Playwright Matthew Lopez (The Whipping Man) has created a theatrical recipe: Take one part Torch Song Trilogy, mix in some La Cage aux Folles and, for a fun fish-out-of-water flavor, add in a generous dash of Sister Act. Sprinkle on some mixed nuts and you’re ready to serve up The Legend of Georgia McBride. The result? Delicious.

Casey (Spencer Bang) is a sweet but rather irresponsible man. His sole focus is to make a living as an Elvis impersonator despite the fact that he’s far from great at it and lives in a small city. One night, his more-practical wife Jo (Alexandra Slade) lays out some dire financial needs, including the rent. Casey returns to the club he performs at, optimistic that his star is rising, but instead he is demoted to bartender; bar owner Eddie (Lance Carter) has replaced him with a female impersonator duo—Miss Tracy Mills (David McBean) and Anorexia Nervosa (Chelsey Polk).
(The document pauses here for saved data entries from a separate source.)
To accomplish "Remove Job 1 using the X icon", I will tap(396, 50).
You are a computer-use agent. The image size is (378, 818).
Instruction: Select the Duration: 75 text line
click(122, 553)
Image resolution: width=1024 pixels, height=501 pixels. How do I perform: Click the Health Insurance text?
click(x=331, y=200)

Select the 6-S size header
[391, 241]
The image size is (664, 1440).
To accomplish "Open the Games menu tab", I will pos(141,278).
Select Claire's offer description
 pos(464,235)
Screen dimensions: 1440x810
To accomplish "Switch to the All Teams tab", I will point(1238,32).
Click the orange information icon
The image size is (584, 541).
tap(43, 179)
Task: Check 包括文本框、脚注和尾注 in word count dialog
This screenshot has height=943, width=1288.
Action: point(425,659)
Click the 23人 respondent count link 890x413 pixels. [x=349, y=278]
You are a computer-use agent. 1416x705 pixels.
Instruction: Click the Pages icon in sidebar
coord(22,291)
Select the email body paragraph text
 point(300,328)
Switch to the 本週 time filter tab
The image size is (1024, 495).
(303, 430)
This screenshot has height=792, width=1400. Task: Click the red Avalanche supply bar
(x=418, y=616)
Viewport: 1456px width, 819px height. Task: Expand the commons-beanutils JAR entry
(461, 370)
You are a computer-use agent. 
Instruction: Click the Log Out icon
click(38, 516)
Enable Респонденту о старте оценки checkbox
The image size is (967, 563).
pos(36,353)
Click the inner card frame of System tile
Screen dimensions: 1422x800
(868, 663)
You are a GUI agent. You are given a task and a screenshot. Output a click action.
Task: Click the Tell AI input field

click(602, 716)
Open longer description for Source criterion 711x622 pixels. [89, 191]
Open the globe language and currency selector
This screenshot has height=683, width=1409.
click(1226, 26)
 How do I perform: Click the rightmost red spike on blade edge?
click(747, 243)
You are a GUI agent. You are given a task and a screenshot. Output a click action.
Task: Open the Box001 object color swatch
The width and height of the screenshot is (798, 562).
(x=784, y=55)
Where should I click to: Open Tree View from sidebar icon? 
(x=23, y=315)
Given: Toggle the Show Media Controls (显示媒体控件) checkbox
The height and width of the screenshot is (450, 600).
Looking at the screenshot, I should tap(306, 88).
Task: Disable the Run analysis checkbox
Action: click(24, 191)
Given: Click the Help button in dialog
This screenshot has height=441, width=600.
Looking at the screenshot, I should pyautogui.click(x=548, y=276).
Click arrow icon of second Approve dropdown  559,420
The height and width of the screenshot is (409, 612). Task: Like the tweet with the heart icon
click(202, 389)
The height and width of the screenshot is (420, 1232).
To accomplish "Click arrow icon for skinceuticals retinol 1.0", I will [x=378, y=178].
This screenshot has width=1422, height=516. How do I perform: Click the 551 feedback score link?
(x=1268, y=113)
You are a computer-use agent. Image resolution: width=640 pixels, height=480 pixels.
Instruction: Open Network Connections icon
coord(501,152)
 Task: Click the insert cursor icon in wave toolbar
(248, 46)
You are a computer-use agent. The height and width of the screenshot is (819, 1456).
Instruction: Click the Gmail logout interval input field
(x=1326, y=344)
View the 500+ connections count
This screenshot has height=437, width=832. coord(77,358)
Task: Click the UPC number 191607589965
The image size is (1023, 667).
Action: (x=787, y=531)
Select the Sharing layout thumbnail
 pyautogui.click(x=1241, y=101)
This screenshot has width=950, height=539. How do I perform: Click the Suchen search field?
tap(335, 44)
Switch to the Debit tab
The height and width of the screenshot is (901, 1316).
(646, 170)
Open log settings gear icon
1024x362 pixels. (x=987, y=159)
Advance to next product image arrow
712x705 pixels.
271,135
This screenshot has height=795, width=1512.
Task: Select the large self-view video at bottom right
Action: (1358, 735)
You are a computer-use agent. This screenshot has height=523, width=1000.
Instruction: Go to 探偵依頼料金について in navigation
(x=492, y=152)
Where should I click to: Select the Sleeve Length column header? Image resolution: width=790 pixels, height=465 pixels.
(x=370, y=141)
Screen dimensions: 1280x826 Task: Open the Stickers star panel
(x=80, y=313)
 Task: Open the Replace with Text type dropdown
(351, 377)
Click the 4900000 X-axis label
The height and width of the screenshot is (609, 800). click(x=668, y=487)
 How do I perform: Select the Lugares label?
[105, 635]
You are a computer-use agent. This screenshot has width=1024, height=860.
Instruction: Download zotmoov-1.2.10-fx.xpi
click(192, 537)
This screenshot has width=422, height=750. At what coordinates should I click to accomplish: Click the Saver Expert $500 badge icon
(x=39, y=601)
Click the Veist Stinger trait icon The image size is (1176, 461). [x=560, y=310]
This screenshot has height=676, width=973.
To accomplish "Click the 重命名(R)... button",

One night, the reckless “Rexy”, as the latter performer is often called, passes out drunk and cannot go on. In desperation, with a packed house waiting, Eddie threatens that all three will be sacked if Casey doesn’t go on in her place. Casey has no interest in drag, nor does he know the song, but the show must go on. The question is, can Casey—literally and emotionally?

From there, the script is about half Casey’s story and half drag show (with particularly sharp material for McBean, interweaving songs and lines from multiple movies). The drag performances, like most drag lip-synching, are entertaining if not a display of great musical talent. But, with Jennifer Brawn Gittings’ over- the-top costume offerings and Peter Herman’s wigs and makeup, the “singers”  truly close the sale, dazzling us with energy, color and sparkle, including some spectacular headpieces. Many of the best laughs are purely upon one of them entering the stage in a new outfit. Rest assured, though, that plenty of the laughs also come from the one-liners, especially the spicy retorts of Miss Tracy—although we also get to see behind that persona at times.

One thing that sets this program aside from La Cage and Torch Song is that not one character expresses homophobia around the drag theme, making the script feel more contemporary. With that so oft-used source of contention off the table, Lopez’s characters are free to explore deeper themes that drag raises: What does it mean to be a man or woman? What roles do masculinity and femininity serve in today’s society? And how might the expectations around them keep us from being our better selves?

McBride explores the fact that cross-dressing can serve very different interests and needs for those who do it. For some, it is purely a lustful fetish. For others, it’s purely another role option they can play on stage. But for many, it’s a chance to feel closer to a part of oneself that is challenging to tap into while dressed in socially prescribed clothing.  The most powerful segment of the show is a monologue by Rexy on what drag means to her. “Drag ain’t a hobby, baby…drag is a protest!” Polk’s intense commitment to the fiercely-outspoken drag queen is so strong that many attendees will probably leave unaware that he also plays Casey’s landlord, a gentle, soft-spoken minor character.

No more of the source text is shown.